So the question then is not whether I approve or disapprove of this particular cop getting whacked. The question is whether the present dissident campaign enjoys any significant degree of community support. If it does then it has legitimacy. If it doesn't then it is not legitimate.  It seems to me that the republican community in Ireland do not support a continuation of the armed struggle, at least at the moment. As such, violent armed struggle at the moment does not have the legitimacy that PIRAs campaign did. Therefore it is acting against the wishes of the community it claims to represent and is not therefore legitimate.


----------



## Dan U (Apr 7, 2011)

thats got to be the longest winded way of saying 'no' ever

i get why though


----------



## cemertyone (Apr 7, 2011)

dylans said:


> So the question then is not whether I approve or disapprove of this particular cop getting whacked. The question is whether the present dissident campaign enjoys any significant degree of community support. If it does then it has legitimacy. If it doesn't then it is not legitimate.  It seems to me that the republican community in Ireland do not support a continuation of the armed struggle, at least at the moment. As such, violent armed struggle at the moment does not have the legitimacy that PIRAs campaign did. Therefore it is acting against the wishes of the community it claims to represent and is not therefore legitimate.
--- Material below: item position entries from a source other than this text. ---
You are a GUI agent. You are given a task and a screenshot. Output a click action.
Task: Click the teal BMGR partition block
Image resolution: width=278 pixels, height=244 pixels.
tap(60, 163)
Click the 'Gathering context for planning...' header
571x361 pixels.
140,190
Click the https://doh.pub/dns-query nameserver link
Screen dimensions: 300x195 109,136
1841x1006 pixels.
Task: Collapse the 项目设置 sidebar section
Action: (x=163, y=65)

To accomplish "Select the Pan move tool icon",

I think that pretty much sums things up fella (above)...i`m from West Belfast and all the people i`ve been speaking to 
think this killing is totally counter-productive...We have got to get Catholics into every institution of the state
so that we can destroy and influenece it from within to our advandtage...
Its going be a long process..but like the idea of the "long-war" it will play its self out to our favour in the long run..
2 generations..3..or 4..it dont matter..we will be patient....


----------



## dylans (Apr 7, 2011)

Dan U said:


> thats got to be the longest winded way of saying 'no' ever
> 
> i get why though


 
Are you kidding. That's one of the shortest posts I have ever made.


----------



## 8den (Apr 7, 2011)

dylans said:


> Are you kidding. That's one of the shortest posts I have ever made.


 
I liked it, unliked Pickman's crap it was honest.


----------



## AKA pseudonym (May 9, 2011)

Colin Duffy
Republican prisoners in Maghaberry resume protest action......
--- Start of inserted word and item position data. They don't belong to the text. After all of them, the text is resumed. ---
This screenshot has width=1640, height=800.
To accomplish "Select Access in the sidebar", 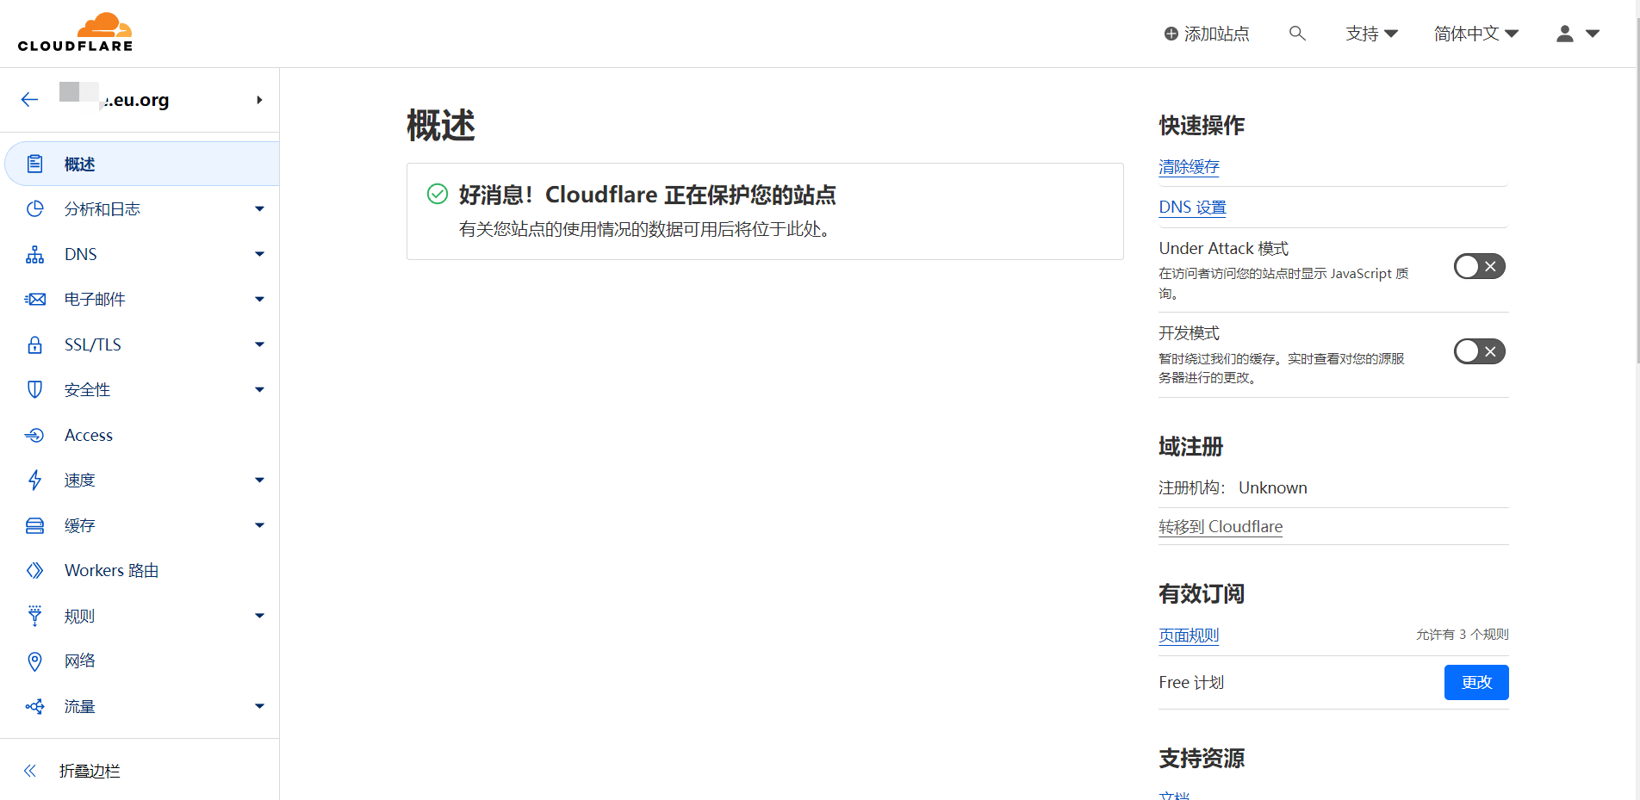I will tap(89, 436).
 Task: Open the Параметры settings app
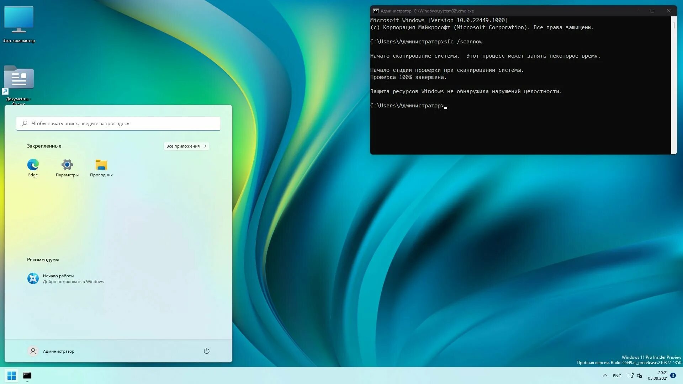(x=67, y=167)
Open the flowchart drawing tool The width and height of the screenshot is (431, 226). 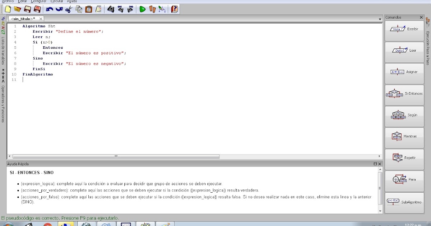click(x=162, y=9)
eta: Posted 6 hours ago on the Non-Conforming Republican Prisoners. 

Apologize for the late updates, problems with site sorted out now.

POWs on protest have started to make phone calls home. They have each been allocated a 5 min slot. They are all in good spirits and have confirmed that they are now on a separate landing from the POWs not on protest


----------



## N_igma (May 9, 2011)

Got a link there mate?


----------



## AKA pseudonym (Jun 12, 2011)

,





> Sunday 5th June, seen up to 400 people gathered at the gates of Maghaberry to show the POWs on protest support and to demand the implementation of the August Agreement.  Despite the horrendous weather conditions these republicans came together to show Maghaberry that we will not stand back as they abuse our POWs.
> Mandy Duffy addressed those gathered and on behalf of the friends and family group thanked them for their attendance.  Pol MacAdaim sang the national anthem before the main speaker newly elected independent republican councilor for Newry and Mourne, Davy Hyland, addressed the crowd.


----------



## N_igma (Jun 12, 2011)

Great stuff lad! My da sings Back Home in Derry every night when he comes back from the pub!


----------



## manny-p (Jun 13, 2011)

N_igma said:


> Great stuff lad! My da sings Back Home in Derry every night when he comes back from the pub!


----------



## LiamO (Jun 13, 2011)

why the facepalm ally?


----------



## manny-p (Jun 13, 2011)

LiamO said:


> why the facepalm ally?


 
I don't like nationalism.


----------



## AKA pseudonym (Jun 13, 2011)

seems there is major trouble brewing at the mo @ Maghaberry....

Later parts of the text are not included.